Contributory Civil Service Pensions 'Good First Step'

Contributory Civil Service Pensions 'Good First Step'

By NATARIO McKENZIE

Tribune Business Reporter

nmckenzie@tribunemedia.net

THE government's decision to make civil service pensions "contributory" for new hires was yesterday branded "a good step", although it will do little to address its unfunded multi-billion dollar liabilities.

Robert Myers, the Organisation for Responsible Governance's (ORG) principal, told Tribune Business: "It's a good step, but the 50,000 pound gorilla is the existing pension liabilities. That has to be addressed. The new hires aren't going to affect the big numbers. That contingent liability is somewhere around $2bn and that has to be addressed.

"The problem is not the new hires; it's the significant number of existing hires; civil servants with no cap on their pension liability and no contribution. That is just unsustainable. The reality of the matter is the when it comes time to pay the money won't be there anyway."

The prime minister, during his 2018/2019 budget address on Monday, said: "I wish to announce a necessary step in terms of public pension reform. In keeping with the practice of many countries, civil servants' pensions will be contributory for new hires. Commencement date to be announced soon. This reform is also necessary in order to begin to seriously address a large pension shortfall."

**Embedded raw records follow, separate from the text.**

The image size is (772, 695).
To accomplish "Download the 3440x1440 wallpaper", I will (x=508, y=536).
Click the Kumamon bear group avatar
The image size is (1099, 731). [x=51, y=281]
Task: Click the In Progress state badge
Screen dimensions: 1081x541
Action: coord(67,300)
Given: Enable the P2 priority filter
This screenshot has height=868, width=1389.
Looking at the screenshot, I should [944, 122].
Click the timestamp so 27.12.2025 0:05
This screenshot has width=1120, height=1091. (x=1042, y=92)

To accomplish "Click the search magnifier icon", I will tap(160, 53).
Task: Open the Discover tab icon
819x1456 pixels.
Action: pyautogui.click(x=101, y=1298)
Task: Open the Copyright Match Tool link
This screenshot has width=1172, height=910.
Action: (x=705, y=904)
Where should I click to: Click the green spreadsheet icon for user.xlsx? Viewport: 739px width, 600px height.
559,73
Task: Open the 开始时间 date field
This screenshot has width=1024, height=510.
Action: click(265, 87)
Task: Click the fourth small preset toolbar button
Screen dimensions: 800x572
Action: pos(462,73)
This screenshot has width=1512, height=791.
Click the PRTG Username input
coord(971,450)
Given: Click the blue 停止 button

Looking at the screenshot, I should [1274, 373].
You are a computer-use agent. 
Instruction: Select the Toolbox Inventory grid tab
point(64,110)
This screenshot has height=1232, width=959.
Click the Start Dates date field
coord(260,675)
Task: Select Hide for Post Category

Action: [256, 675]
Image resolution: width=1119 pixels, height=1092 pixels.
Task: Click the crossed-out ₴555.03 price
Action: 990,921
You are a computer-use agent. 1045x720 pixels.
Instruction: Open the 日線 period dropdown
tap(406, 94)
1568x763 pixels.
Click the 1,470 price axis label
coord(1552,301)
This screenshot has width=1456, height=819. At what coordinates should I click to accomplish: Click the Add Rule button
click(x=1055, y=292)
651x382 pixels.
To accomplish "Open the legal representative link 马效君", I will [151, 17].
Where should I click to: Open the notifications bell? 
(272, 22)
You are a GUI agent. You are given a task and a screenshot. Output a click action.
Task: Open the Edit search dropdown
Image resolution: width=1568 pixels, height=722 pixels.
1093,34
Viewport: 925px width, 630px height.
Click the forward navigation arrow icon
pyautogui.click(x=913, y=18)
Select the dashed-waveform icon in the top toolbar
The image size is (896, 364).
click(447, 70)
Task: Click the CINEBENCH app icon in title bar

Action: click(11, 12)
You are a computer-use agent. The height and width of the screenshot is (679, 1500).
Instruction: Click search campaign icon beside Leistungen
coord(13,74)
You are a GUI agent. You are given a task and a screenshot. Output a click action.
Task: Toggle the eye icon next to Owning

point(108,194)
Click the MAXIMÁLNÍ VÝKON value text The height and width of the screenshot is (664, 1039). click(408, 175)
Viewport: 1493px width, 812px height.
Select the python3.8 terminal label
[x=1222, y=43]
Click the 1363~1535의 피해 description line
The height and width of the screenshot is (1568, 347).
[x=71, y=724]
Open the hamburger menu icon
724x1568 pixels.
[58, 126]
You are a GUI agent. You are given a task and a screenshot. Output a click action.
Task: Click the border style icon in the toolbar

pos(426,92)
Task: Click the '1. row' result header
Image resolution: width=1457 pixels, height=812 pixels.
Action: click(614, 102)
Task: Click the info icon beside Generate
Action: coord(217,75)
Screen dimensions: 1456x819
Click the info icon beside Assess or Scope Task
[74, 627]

The Bahamas Public Services Union's (BPSU) president, Kingsley Ferguson, told Tribune Business: "If it's to affect the new employees that's fine if they contribute to their pensions. They would be the ones to determine what they receive at the end of the day. As long as it is not going to have an impact on existing employees it's not a major concern for us. Still, those new hires, depending on what their earnings are, will feel the impact."

The government's unfunded public sector pension liabilities are projected to hit $3.7bn by 2030 unless corrective action is taken to protect Bahamian taxpayers from this unsustainable fiscal burden. KP Turnquest, deputy prime minister, previously told Tribune Business that pension reform is among the government's medium-term fiscal goals.